Now, you could say, "Oh, well, let's just not run these in containers. Let's just run them down here parallel to the net app." But that's not a very good solution, either, because the infrastructure team is typically small, very careful, and if you suddenly give them all of these separate clusters, each with their own maintenance and management tools, each with their own management protocols, each with their own care and feeding requirements, it will completely overwhelm the typically quite small infrastructure team. Not to mention the fact that they're conservative; they don't like changing service, they don't like rolling new versions all the time. So they prefer to have a solid, trusted, single platform.

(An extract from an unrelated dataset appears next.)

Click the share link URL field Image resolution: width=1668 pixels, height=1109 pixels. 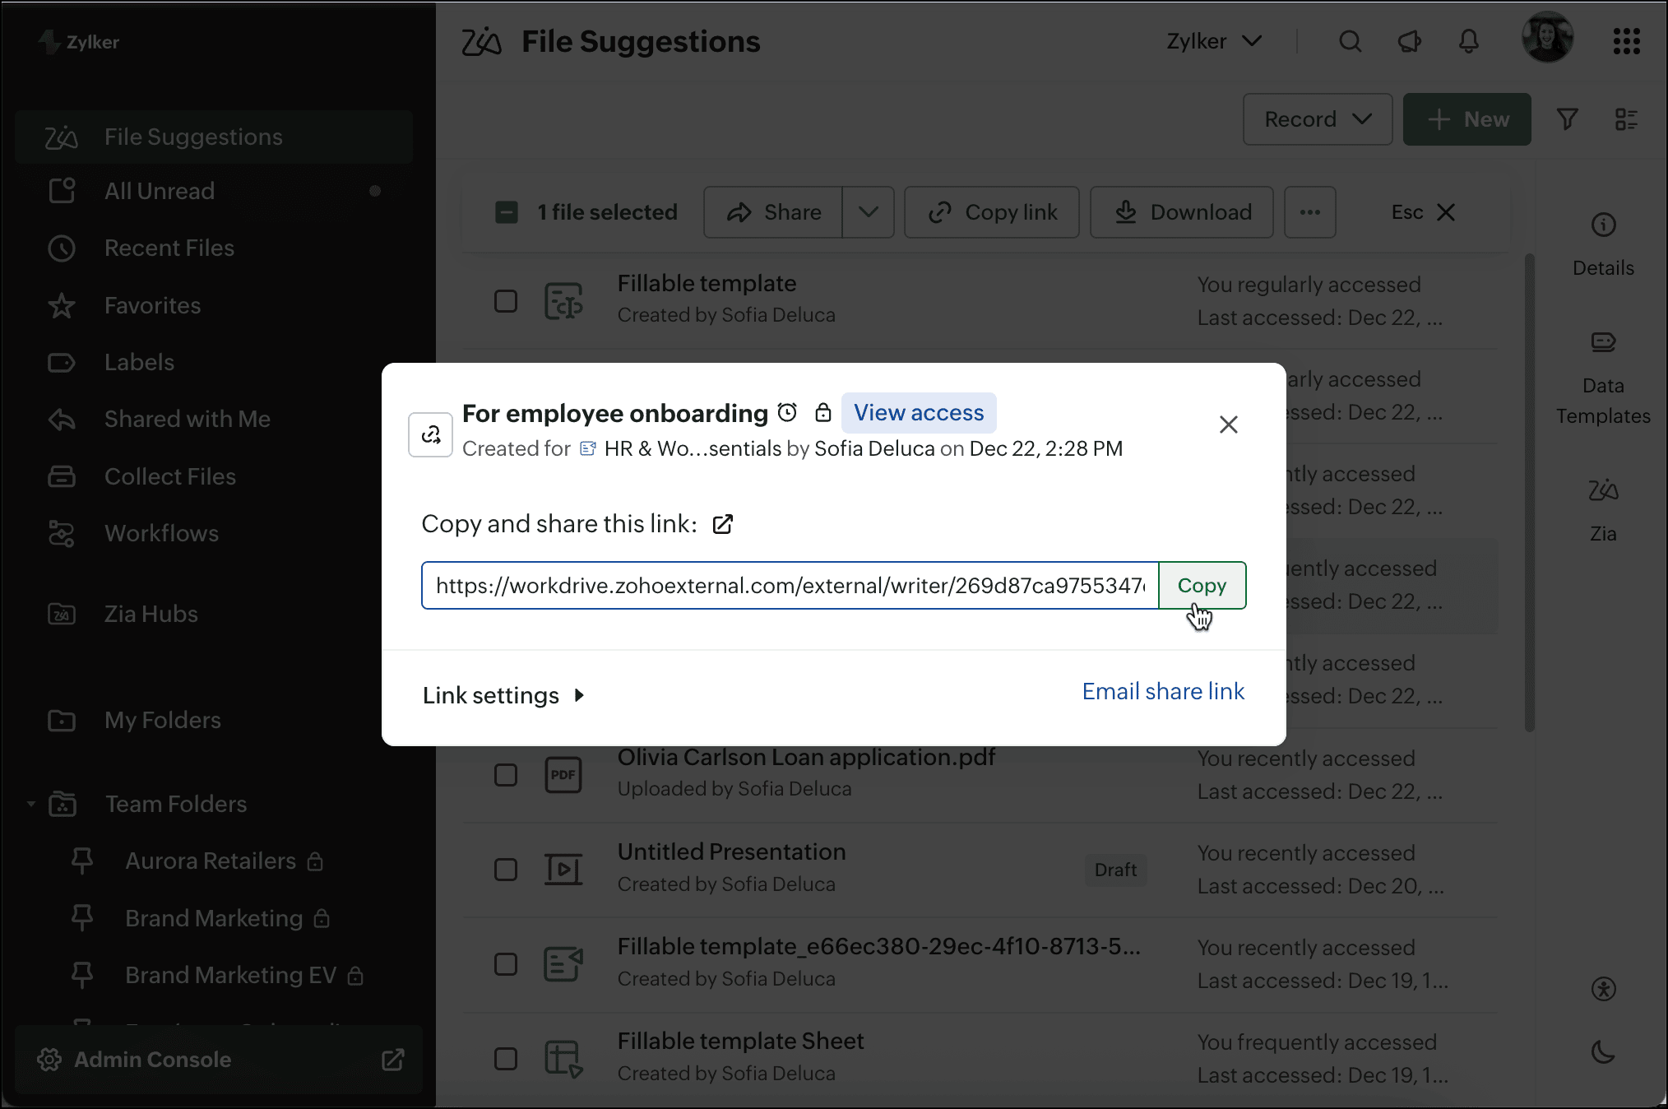pos(790,586)
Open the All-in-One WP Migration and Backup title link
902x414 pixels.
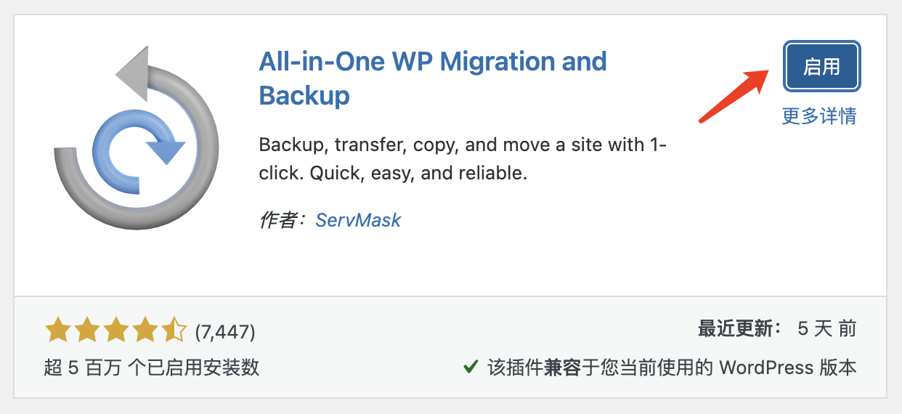433,78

So those two reasons lead us to having these state-full containers, and that's a very frustrating sort of situation. We can do better; we can do much better. What we can do is have the same orchestration layer, we can have the same applications. They can push their state down into a MapR Converged Data Platform. What that lets them do ... It lets them put streams, files, and tables into the data platform. It satisfies all of the major current needs for persistence. It also scales in bandwidth, and it scales very nicely in terms of management effort. It's one platform, it's one authentication scheme, it's one authorization scheme. So you have one set of users, you have one kind of permissions, you have one universal name space. So it's very, very easy to manage.

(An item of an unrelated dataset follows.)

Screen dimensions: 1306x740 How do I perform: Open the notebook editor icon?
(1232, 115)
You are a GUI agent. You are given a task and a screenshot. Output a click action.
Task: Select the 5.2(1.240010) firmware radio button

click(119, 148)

Something that infrastructure people like a lot is something that's consistent like that. The dev teams actually like that a lot, too, because it relieves them of the burden of most of the tasks associated with governance because that can be handled at a platform level in a very, very simple and platform-defined and consistent way. That lets them focus the dev ops teams on developing applications that drive business value.

Now, you can compare. This is simple. It's simple below, where you have a single system to manage, which was designed to scale. And it's simple above, where you have one kind of thing to develop. The alternative, where you wind up pushing a lot of persistence up into the container form, is difficult to manage, it's difficult to run, and it's frustrating. It's frustrating for all of the teams involved because of these heavy, heavy containers with lots of data in them. You can guess which I'd prefer. Not this one. I like simple; I'm kind of lazy that way. But this really works; stable as a rock, easy to develop for.

So that's my view on how large container forms should be managed. My name's Ted Dunning, thank you very much.